Inboard takes the security of its platform and the data customers entrust to it seriously. This page describes how to report a vulnerability, what we will do when you do, and the boundaries of our safe-harbour commitment to good-faith researchers.
The machine-readable equivalent of this document lives at /.well-known/security.txt per RFC 9116.
1. How to report
- Email security@inboard.dev with a description, reproduction steps, and any supporting material (screenshots, request captures, proof-of-concept).
- Encrypt anything sensitive with our PGP key — published at the same address once minted; until then, prefer reproduction-step prose over raw payloads in the clear.
- Please do not open public GitLab issues, post on social media, or contact individual employees about a suspected vulnerability before we have had a chance to respond.
2. What we will do
- Acknowledge your report within 24 hours (business days; we'll respond on weekends for issues marked critical).
- Triage and assign severity within 5 business days.
- Fix critical-severity issues within 30 days; lower severities on a best-effort basis coordinated with you.
- Credit you in our disclosures unless you ask us not to. With your consent, we'll add you to the hall of fame at the bottom of this page once the issue is fixed.
3. Scope
In scope
inboard.devand its subdomains (marketing, app, documentation).api.inboard.dev— the public REST API and the embedded-widget endpoints it serves.- The published widget script and any installable plugins we ship.
- Authentication, authorisation, and tenant-isolation boundaries (e.g. one customer reading another's data).
- Cryptographic correctness of features we ship — signature verification, hash chains, rate-limit bypasses. The active and historical Ed25519 public keys are published at api.inboard.dev/.well-known/inboard-signing-keys.json for offline verification.
Out of scope
- Denial-of-service via volumetric load. If you find an algorithmic DoS (e.g. a single request that pegs CPU), that is in scope; please describe rather than execute.

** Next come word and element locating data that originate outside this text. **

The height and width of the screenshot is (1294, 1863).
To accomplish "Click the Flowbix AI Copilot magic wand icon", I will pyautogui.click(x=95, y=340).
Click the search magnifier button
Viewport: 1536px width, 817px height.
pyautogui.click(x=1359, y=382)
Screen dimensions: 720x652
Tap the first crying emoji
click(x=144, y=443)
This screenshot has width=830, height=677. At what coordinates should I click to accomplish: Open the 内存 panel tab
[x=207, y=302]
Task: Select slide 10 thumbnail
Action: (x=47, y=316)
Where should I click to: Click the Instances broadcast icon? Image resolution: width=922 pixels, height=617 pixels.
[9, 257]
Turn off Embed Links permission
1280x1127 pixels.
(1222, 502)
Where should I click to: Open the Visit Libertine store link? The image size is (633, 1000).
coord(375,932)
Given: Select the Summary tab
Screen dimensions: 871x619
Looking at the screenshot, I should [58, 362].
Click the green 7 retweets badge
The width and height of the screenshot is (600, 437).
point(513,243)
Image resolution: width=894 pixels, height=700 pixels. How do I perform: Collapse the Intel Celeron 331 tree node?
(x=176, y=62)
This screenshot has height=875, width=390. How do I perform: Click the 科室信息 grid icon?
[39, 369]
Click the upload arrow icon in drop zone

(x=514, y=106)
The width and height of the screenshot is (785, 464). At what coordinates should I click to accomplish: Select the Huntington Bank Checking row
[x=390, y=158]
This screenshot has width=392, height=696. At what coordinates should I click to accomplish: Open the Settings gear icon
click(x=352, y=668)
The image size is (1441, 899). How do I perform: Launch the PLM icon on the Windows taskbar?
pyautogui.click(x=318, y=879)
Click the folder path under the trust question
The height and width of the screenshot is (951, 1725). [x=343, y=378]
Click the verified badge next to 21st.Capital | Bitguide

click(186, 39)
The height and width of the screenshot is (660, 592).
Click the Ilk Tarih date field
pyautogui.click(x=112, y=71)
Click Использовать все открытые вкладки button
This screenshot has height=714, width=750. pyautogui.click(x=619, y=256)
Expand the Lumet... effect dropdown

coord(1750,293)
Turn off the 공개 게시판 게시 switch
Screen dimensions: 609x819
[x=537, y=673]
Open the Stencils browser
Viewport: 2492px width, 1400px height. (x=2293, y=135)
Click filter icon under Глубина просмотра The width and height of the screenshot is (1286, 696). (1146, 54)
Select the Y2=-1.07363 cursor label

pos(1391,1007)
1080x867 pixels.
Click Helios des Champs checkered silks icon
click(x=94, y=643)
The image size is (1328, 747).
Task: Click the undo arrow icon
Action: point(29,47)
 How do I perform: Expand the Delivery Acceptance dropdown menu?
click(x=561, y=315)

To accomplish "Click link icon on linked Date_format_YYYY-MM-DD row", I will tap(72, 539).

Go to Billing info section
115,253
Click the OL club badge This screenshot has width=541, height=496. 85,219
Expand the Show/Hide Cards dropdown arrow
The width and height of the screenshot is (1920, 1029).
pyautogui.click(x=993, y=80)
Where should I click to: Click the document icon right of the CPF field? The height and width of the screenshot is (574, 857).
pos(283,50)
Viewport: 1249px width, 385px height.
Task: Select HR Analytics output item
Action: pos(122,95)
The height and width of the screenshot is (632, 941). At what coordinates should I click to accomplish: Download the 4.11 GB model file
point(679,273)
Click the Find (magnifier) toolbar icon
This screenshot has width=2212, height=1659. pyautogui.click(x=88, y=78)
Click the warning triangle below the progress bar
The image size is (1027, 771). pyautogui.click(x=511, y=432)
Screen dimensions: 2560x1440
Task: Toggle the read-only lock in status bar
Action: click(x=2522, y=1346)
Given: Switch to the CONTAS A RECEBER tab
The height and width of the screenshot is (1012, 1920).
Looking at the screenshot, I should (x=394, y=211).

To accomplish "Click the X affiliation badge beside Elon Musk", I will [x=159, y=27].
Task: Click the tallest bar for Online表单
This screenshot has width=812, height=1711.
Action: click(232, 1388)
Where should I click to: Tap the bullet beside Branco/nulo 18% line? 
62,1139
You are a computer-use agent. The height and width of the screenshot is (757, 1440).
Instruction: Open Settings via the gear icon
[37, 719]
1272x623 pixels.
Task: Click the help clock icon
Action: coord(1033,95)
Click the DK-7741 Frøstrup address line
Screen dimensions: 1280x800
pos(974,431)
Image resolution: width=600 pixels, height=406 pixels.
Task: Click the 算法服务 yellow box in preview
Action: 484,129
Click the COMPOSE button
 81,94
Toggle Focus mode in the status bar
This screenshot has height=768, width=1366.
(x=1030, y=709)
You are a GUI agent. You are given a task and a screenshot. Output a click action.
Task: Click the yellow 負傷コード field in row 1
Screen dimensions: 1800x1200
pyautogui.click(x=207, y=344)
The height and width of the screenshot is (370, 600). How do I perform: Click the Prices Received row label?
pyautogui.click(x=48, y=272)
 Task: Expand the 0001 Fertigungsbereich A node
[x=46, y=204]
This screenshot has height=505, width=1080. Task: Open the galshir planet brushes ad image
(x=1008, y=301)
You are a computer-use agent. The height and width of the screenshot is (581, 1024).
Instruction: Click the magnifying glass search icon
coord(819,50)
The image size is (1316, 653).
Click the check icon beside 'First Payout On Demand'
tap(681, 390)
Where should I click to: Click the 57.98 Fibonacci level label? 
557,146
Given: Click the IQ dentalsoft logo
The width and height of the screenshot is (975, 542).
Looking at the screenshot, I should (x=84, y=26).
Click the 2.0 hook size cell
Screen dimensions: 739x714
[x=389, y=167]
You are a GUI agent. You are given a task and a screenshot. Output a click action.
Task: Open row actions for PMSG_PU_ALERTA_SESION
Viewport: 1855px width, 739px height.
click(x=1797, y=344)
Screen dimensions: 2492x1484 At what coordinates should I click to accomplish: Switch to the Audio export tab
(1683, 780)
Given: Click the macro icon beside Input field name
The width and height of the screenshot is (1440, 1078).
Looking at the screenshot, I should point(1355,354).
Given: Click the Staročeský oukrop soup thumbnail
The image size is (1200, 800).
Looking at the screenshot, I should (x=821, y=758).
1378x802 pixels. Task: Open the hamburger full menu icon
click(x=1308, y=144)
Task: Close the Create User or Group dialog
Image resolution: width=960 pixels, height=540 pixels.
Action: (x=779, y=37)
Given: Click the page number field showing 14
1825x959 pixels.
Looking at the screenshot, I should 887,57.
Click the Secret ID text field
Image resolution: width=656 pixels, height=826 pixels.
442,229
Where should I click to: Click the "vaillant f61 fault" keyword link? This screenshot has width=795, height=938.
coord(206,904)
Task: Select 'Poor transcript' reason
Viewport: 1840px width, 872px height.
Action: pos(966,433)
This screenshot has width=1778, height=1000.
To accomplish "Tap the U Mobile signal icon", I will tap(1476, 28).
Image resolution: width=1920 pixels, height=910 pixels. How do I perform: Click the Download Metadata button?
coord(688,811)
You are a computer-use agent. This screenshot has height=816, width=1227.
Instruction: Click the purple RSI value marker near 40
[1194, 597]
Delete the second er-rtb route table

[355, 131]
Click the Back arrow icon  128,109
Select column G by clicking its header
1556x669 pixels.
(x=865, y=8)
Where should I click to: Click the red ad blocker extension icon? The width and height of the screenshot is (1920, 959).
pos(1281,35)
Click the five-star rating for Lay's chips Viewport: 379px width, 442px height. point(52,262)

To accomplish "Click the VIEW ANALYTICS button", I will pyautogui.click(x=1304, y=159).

- Social engineering of Inboard staff or customers, physical attacks, and attacks against third-party services we depend on (Stripe, Supabase, Vercel, GitLab, our DNS provider). Report those upstream.
- Reports based purely on automated scanner output without a demonstrated impact (e.g. missing security headers on pages that don't handle credentials, version disclosure, theoretical TLS downgrades on hosts that don't carry sensitive data).
- Self-XSS, clickjacking on pages without sensitive actions, and findings that require an already-compromised victim device.
- End-of-life browsers and platforms outside our published support matrix.
4. Safe harbour
We will not pursue legal action against, nor support law-enforcement action against, researchers who:
- Make a good-faith effort to comply with this policy and avoid privacy violations, service disruption, and data destruction.
- Limit their testing to in-scope assets and stop as soon as they have enough information to demonstrate the issue.
- Do not access, modify, or retain data that is not their own beyond the minimum needed to demonstrate the vulnerability — and notify us if they incidentally encounter such data.
- Give us a reasonable opportunity to remediate before public disclosure (we suggest 90 days; we are happy to coordinate a longer window for complex issues).
This safe harbour applies to research conducted under this policy. It does not waive any third party's rights. If your research touches a service operated by one of our sub-processors (see Privacy Policy), their terms apply to that portion of your work.
5. Bug bounty
At launch we operate a private bug bounty program by invitation. Reward bands are graded by impact:
- Critical — remote code execution, full authentication bypass, cross-tenant data access. Reward in the mid-four-figure range.
- High — privilege escalation, signed-payload forgery, sensitive-data exposure scoped to a single tenant. Reward in the four-figure range.
- Medium — authenticated information disclosure, stored XSS in admin surfaces, billing manipulation. Three-figure range.
- Low — reflected XSS without elevated impact, missing rate-limits with a demonstrable user-visible effect. Token rewards and hall-of-fame credit.
Reports outside the private program are still welcome via security@inboard.dev and remain eligible for credit and discretionary rewards.
6. Hall of fame
Names listed here have responsibly disclosed issues that improved Inboard's security posture. With your permission we'll add yours alongside them.
None yet — be the first.
7. Updates
Material changes to this policy are reflected in the Last updated date at the top of the page. Researchers who have submitted reports in the prior 12 months will be notified by email. We do not retroactively narrow scope or weaken safe-harbour.